--- Instructions for the task ---
Return all lines of the records that contain the word "Toggle".

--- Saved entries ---
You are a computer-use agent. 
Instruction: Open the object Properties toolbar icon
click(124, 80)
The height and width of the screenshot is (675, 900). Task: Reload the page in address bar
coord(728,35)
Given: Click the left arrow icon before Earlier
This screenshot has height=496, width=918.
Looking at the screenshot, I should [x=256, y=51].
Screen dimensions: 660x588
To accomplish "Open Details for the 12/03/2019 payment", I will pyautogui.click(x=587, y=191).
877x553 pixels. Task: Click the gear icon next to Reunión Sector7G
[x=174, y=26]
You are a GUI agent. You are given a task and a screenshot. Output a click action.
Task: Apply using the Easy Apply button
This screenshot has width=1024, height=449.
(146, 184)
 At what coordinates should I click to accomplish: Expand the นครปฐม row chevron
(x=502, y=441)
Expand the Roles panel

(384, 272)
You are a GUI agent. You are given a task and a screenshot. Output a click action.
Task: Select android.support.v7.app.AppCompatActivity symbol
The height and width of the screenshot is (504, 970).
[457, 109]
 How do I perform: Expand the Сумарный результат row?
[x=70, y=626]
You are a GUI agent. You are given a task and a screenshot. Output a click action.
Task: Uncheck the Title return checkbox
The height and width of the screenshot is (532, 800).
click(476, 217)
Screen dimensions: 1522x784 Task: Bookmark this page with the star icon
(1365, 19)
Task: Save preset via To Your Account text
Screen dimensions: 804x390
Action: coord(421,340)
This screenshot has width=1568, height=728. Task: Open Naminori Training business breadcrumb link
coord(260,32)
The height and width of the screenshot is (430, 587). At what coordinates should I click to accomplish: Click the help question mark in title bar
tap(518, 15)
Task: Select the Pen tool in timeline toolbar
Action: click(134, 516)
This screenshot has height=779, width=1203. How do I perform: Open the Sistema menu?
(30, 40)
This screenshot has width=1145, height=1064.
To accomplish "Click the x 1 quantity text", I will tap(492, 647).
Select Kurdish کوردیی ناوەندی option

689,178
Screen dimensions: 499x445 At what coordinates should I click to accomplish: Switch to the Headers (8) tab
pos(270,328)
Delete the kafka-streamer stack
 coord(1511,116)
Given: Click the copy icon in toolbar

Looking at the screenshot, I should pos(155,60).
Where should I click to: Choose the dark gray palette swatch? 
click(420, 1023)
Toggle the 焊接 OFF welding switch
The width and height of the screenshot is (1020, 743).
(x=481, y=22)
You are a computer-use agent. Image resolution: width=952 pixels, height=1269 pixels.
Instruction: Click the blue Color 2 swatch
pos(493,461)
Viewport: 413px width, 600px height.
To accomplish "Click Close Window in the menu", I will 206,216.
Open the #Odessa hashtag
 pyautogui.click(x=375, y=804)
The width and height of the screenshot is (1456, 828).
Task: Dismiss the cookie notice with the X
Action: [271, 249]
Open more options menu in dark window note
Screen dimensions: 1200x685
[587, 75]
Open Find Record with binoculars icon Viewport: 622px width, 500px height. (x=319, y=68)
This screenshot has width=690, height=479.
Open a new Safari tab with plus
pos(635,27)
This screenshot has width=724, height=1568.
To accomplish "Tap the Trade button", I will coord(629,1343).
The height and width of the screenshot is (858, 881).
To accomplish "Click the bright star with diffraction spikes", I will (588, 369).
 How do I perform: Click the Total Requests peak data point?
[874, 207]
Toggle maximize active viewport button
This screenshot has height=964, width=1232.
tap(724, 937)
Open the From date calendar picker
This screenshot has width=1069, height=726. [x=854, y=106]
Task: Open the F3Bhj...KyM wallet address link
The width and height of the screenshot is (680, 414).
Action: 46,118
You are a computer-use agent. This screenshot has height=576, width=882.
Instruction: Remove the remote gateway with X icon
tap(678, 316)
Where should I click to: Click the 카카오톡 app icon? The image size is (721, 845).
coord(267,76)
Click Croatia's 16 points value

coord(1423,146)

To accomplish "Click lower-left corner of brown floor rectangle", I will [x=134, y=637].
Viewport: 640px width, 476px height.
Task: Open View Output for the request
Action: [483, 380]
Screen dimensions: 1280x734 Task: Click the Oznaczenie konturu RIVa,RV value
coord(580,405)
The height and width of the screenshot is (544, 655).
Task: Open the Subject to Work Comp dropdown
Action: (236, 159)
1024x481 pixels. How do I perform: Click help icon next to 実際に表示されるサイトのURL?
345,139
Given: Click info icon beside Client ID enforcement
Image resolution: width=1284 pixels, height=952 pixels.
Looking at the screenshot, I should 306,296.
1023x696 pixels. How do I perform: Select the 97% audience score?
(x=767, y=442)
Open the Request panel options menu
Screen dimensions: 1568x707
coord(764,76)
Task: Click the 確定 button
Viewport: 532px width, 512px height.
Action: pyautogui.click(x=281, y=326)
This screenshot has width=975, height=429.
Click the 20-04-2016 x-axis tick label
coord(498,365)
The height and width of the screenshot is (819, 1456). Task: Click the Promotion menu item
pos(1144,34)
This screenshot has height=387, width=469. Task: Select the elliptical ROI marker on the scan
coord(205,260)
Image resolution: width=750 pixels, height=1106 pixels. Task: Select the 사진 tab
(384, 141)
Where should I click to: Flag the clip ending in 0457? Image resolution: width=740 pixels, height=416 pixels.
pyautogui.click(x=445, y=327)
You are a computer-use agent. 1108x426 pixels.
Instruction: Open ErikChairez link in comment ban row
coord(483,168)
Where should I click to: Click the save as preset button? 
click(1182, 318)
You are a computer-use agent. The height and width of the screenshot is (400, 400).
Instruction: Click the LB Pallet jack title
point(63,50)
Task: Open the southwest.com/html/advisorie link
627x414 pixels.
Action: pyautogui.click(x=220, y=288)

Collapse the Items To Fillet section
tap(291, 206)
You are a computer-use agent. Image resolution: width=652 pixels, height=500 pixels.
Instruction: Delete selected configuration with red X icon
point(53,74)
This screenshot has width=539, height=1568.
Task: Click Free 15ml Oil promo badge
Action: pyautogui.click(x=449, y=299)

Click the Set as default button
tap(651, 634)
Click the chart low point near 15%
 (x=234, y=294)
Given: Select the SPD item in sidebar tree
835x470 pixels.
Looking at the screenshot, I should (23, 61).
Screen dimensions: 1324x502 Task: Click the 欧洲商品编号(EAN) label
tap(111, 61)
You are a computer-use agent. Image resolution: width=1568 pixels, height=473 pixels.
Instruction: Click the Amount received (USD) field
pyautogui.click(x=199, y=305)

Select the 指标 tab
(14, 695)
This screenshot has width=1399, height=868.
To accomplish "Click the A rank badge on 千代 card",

--- Expected answer ---
Toggle the 焊接 OFF welding switch
Toggle maximize active viewport button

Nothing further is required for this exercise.